L’analyse dans la suite du livre de Yves Marie Bercé montre la disparition progressive de cette régulation sociale, mi violente mi festive, dans le décours du 18° siècle, début de la révolution industrielle, avec les grandes concentrations de main d’œuvre, où les repérages individuels des périodes précédentes sont remplacés par les phénomènes plus anonymes de « classes », la centralisation politique, la domination complète de la loi (générale) sur les coutumes (locales).

Puis enfin vint le déclin de la ruralité française, dans la deuxième moitié du 20° siècle.

L'idée que le marxisme est une idéologie post-festive, comme le capitalisme, est ainsi curieuse, mais cohérente avec son apparition comme un produit de la centralisation industrielle, conservant en fait cette dernière, et se défiant des fêtes et révoltes locales, ce qui est abondamment documenté pour la révolution russe[1], et, bien entendu la révolution culturelle maoïste.

 

Pierre Burguion : Il reste tout de même la fête de l'huma !

 

Oui, bien sur, mais les fêtes des sociétés hypercentralisées, comme la Russie de l'époque dont je parle ou la Chine sont très organisées, sans aucune spontanéité, ce sont des fêtes dévoyées, qui ne reprennent que la fonction cathartique de la fête, au détriment de la spontanéité créative et rebelle parfois qui en fait sinon intrinsèquement partie.

 

Tous ces faits sociologiques s’accompagnent d’un mouvement inversement proportionnel entre perte des activités festives et apparition de toxicomanie de masse.

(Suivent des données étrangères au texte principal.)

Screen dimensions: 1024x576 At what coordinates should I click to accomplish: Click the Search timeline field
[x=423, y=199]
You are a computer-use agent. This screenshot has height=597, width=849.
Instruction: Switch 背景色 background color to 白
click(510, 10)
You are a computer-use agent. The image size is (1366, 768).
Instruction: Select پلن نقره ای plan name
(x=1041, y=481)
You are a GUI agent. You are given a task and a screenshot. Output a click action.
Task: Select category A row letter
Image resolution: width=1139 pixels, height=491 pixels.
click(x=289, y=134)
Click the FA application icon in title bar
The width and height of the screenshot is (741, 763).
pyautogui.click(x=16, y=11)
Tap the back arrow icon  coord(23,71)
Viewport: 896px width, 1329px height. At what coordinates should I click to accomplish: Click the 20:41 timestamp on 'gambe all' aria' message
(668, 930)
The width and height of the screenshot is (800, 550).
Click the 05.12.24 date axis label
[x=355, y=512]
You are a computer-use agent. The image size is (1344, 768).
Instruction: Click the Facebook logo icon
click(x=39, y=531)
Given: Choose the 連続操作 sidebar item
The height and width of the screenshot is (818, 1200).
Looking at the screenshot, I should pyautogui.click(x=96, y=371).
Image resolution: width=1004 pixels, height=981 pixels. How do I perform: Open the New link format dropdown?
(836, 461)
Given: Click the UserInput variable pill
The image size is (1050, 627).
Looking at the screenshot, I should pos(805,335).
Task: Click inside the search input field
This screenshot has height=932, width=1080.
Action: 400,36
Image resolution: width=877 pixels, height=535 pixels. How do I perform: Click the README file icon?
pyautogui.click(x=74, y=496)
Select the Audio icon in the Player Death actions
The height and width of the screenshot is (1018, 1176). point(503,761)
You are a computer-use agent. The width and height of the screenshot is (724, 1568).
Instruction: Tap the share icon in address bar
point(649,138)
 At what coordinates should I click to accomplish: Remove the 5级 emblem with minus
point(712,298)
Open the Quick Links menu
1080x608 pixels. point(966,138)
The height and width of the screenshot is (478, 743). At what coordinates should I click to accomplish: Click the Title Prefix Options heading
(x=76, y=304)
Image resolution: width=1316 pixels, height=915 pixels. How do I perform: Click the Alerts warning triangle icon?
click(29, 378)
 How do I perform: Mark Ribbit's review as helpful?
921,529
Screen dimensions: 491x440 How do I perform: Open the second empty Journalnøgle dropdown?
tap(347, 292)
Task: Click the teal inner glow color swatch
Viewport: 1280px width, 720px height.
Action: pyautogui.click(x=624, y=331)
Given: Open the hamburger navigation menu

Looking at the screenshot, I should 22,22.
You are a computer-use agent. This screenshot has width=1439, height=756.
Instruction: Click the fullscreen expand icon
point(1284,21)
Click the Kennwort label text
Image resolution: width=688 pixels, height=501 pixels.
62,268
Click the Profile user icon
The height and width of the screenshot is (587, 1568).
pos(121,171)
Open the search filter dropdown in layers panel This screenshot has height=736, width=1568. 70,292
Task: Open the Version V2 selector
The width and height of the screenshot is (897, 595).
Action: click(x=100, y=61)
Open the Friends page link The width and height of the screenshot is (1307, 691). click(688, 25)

En effet, c'est la révolution industrielle qui voit apparaître l’alcoolisme dit pathologique, alors qu’il était simplement festif et largement ritualisé auparavant.

Les concentrations urbaines où toutes les anciennes coutumes se sont éteintes voient ensuite fleurir diverses toxicomanies, dont Serge Laye nous a si bien parlé la dernière fois.

Ce rapport inverse entre fête et toxicomanie se retrouve enfin dans mon expérience professionnelle dans l’anamnèse des patients que j’ai rencontré. Pas où très peu de fêtes familiales, peu investies, peu ritualisées, peu joyeuses.

 

Rassemblons tout cela : le lien entre fête et révolte fut si net pendant la révolution française qu’il permis de faire apparaître très clairement ce mécanisme ancien de régulation social, et d’en permettre peu à peu l’aperçu. La remarque de M. De La Rochefoucauld Liancourt à Louis 16 qui lui parle de révolte et qui lui répond : non Sire, c’est une révolution indique bien l’émergence dont il s’agit. Les règles politiques qui régissent le peuple vont changer, le rapport de chaque corps au langage qui le détermine va bouger.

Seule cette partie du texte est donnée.